**About this exercise**
Quote the records exactly, starting at the first line and stopping after the line with "1412x608 pixels."; skip the pictures.

**Supplied data**
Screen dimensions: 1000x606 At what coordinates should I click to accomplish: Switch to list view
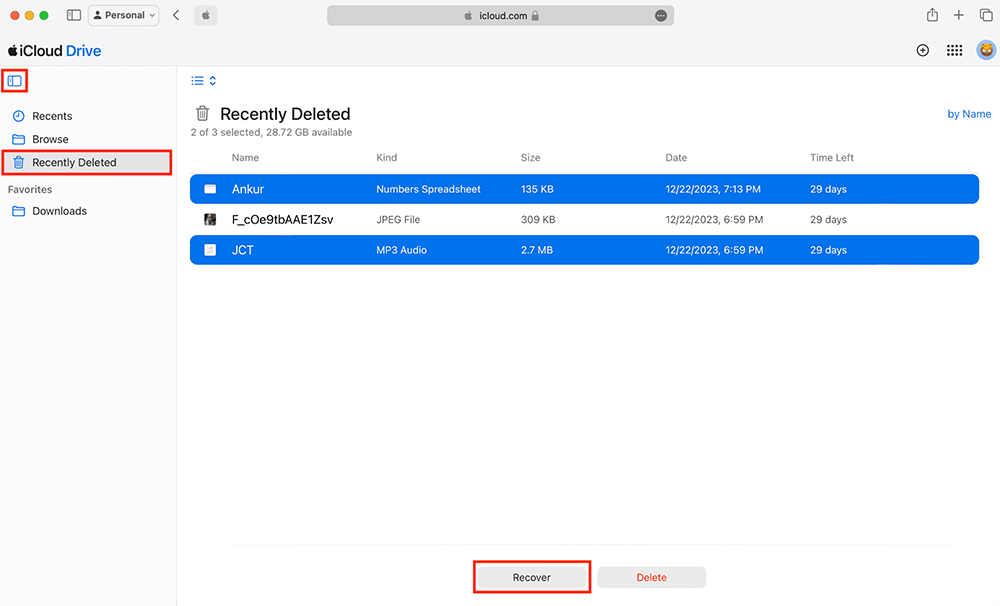[196, 80]
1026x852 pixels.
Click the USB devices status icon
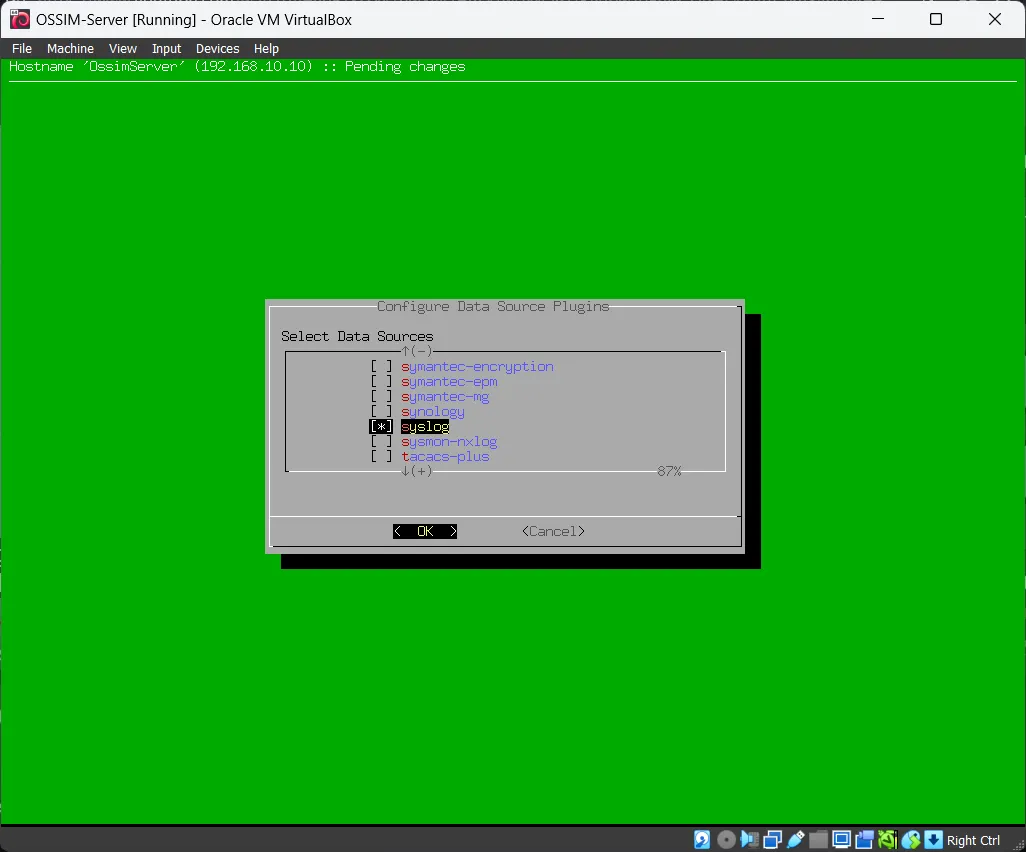[x=796, y=840]
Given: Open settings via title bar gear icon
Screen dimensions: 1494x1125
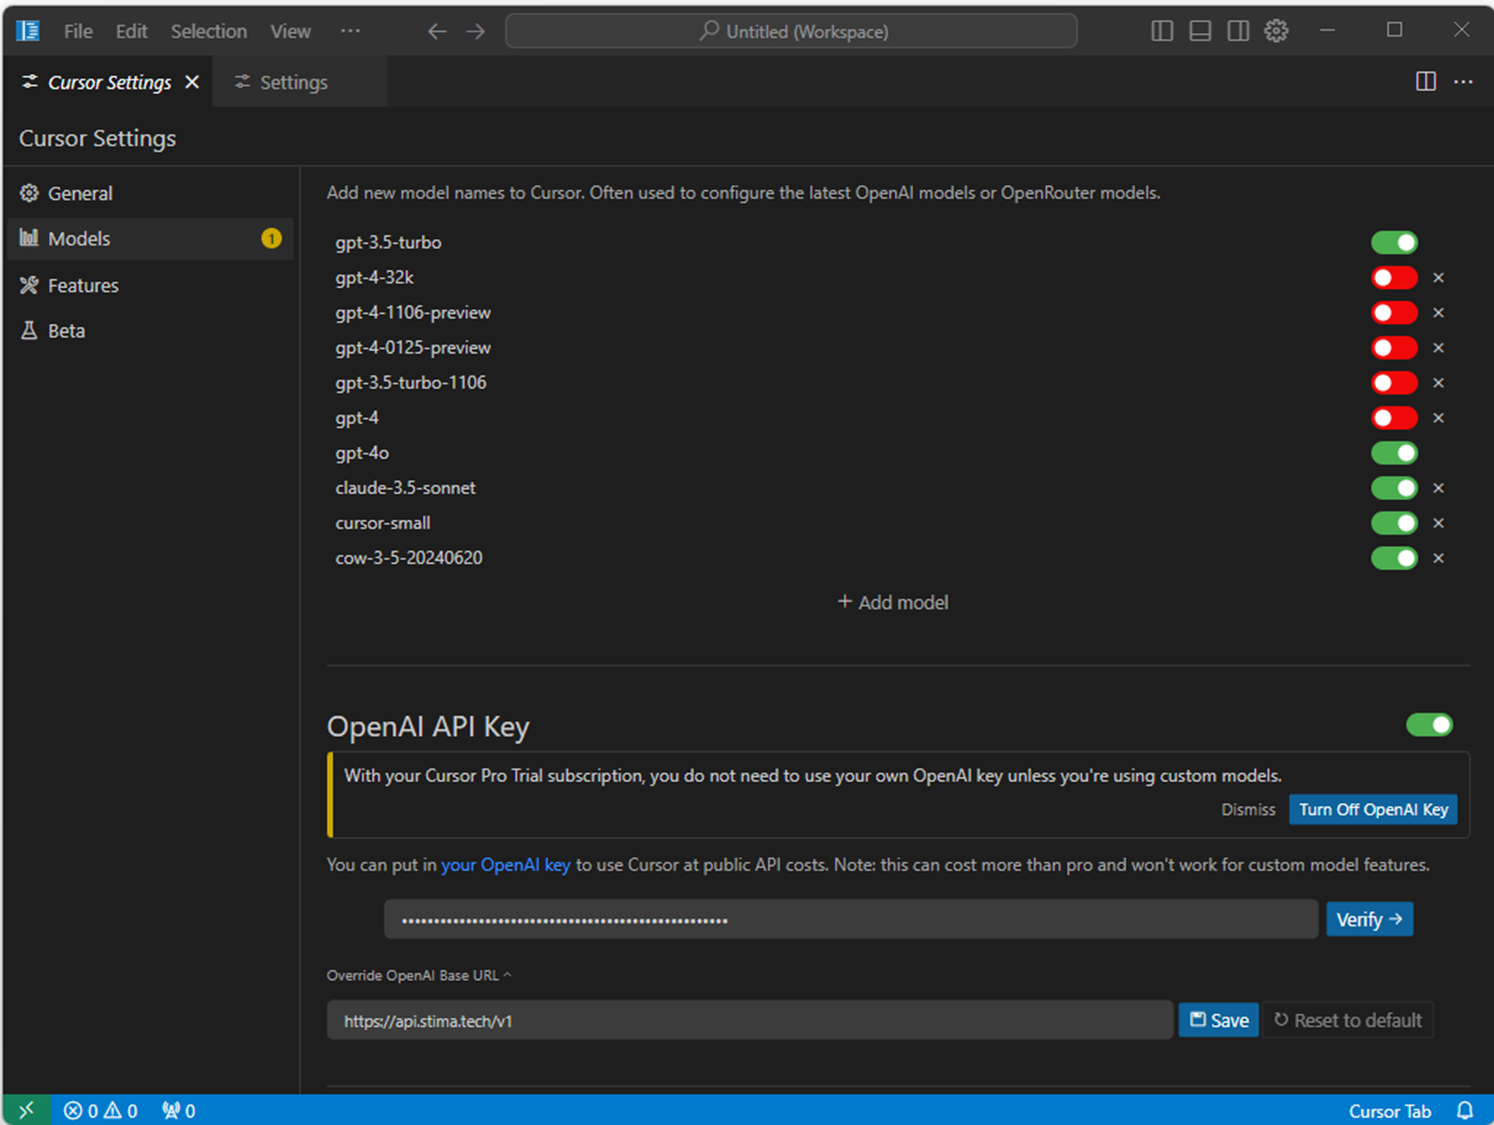Looking at the screenshot, I should tap(1276, 31).
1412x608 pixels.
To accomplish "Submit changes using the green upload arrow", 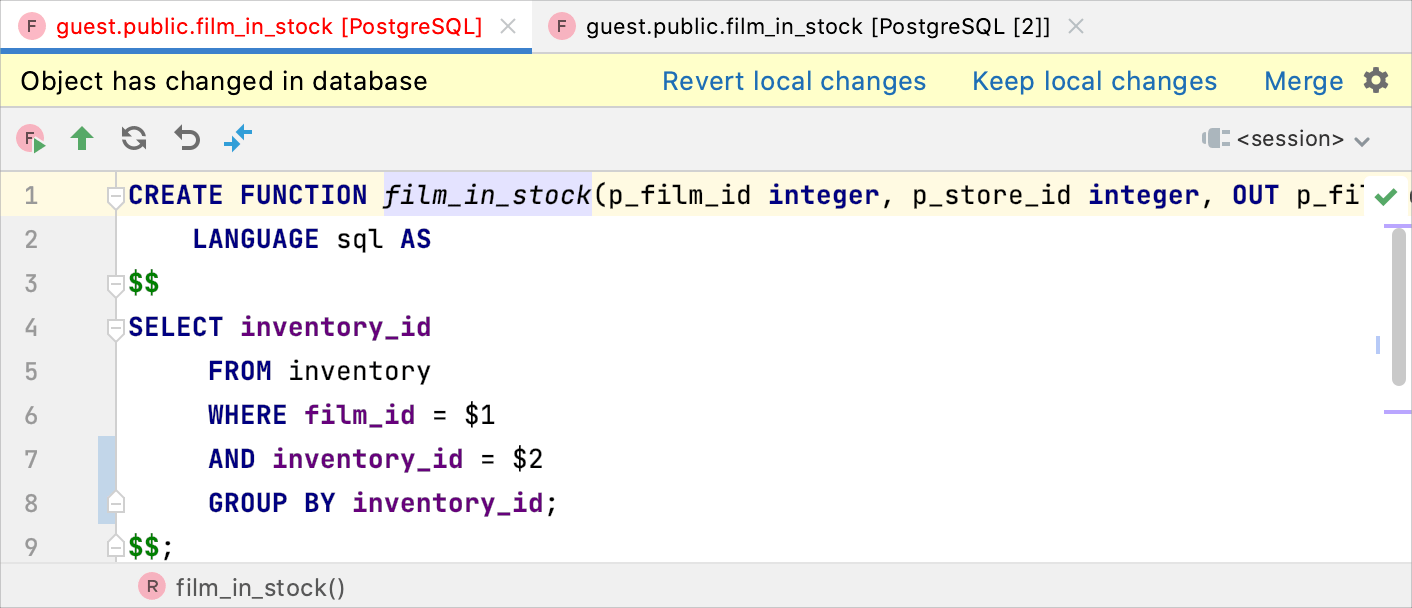I will point(82,139).
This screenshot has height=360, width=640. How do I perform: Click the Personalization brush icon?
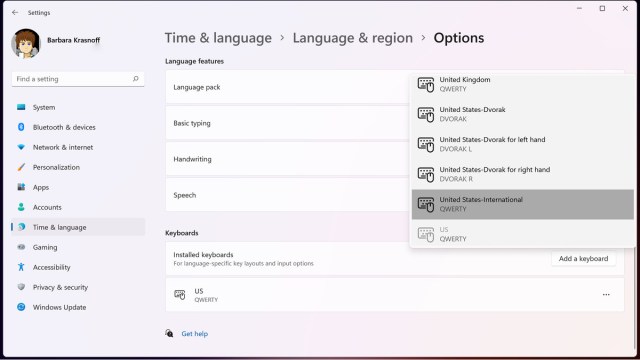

**Solution below**
Screen dimensions: 1000x606 At what coordinates should I click to accomplish: Switch to list view
[196, 80]
1026x852 pixels.
Click the USB devices status icon
[x=796, y=840]
Given: Open settings via title bar gear icon
Screen dimensions: 1494x1125
Looking at the screenshot, I should tap(1276, 31).
1412x608 pixels.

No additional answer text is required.